O desfile inspirou-se no universo pornográfico na visão masculina, mas também na representação dos ocidentais na Ásia.
Uma mulher com franjas que caem em cascata, botas de motoqueiro, minissaia e tops com pompons bordados: Namilia fascinou o público, que recebeu de prenda porta-moedas em forma de vagina.
Christopher John Rogers: "Esta roupa é cara, e deve parecer cara"
O ousado estilista afro-americano de 26 anos é um estrela em ascensão. Já trabalhou com Diane Von Furstenberg e ganhou em novembro o prémio anual do Conselhos de Designers dos Estados Unidos e Vogue (no valor de 400.000 dólares). No sábado conquistou a plateia com uma coleção ultracolorida, glamourosa e sexy.

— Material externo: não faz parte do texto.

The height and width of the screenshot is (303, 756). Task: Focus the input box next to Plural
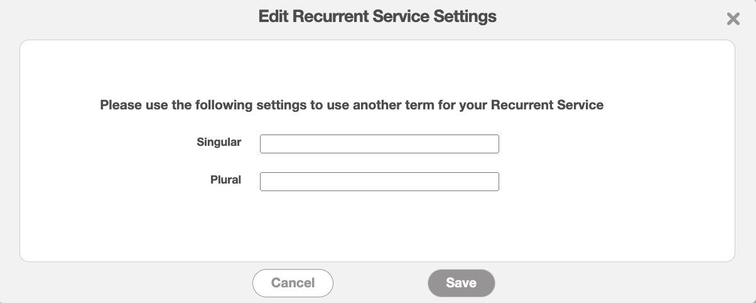pyautogui.click(x=379, y=182)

Com 'drag queens' aplaudindo na primeira fila, Christopher John Rogers, que já vestiu Rihanna e Lady Gaga, levou para passarela um arco-íris de ternos sofisticados, macacões e vestidos monocromáticos, além de tecidos brilhantes como seda e muitos bordados com cristais Swarovski.

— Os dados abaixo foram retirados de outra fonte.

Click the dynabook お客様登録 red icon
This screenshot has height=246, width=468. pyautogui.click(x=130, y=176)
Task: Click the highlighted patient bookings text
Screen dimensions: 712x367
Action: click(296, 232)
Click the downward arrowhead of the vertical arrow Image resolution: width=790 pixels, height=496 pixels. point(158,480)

As modelos -várias transexuais- caminhavam lentamente, orgulhosas e confiantes.
"Esta roupa é cara, e deve parecer cara", disse Rogers à publicação Fashion Week Daily após o desfile.
Carolina Herrera: o segredo está na cor
Uma profusão de cor e vestidos refinados de "exuberância disciplinada" foram o foco nessa segunda-feira do desfile de Carolina Herrera, que apostou em Wes Gordon como estilista há dois anos, após a aposentadoria da famosa criadora venezuelana-americana.
Tecidos luxuosos, corte impecável e linhas simples criaram um drama policromático em vermelho e fúcsia, amarelo (muitas vezes combinado com preto) e azul elétrico, somado aos tradicionais branco e preto usados pela marca.
"Nesta época, minha missão e a minha obsessão tem sido trazer para marca quanta cor for possível. Amo a cor, adoro as combinações de cores diferentes", disse Gordon em entrevista à AFP após o desfile.
Em tempos de "de incerteza (...) faço com que minha vida e as coisas sobre as quais tenho impacto sejam as mais coloridas possíveis", disse o estilista.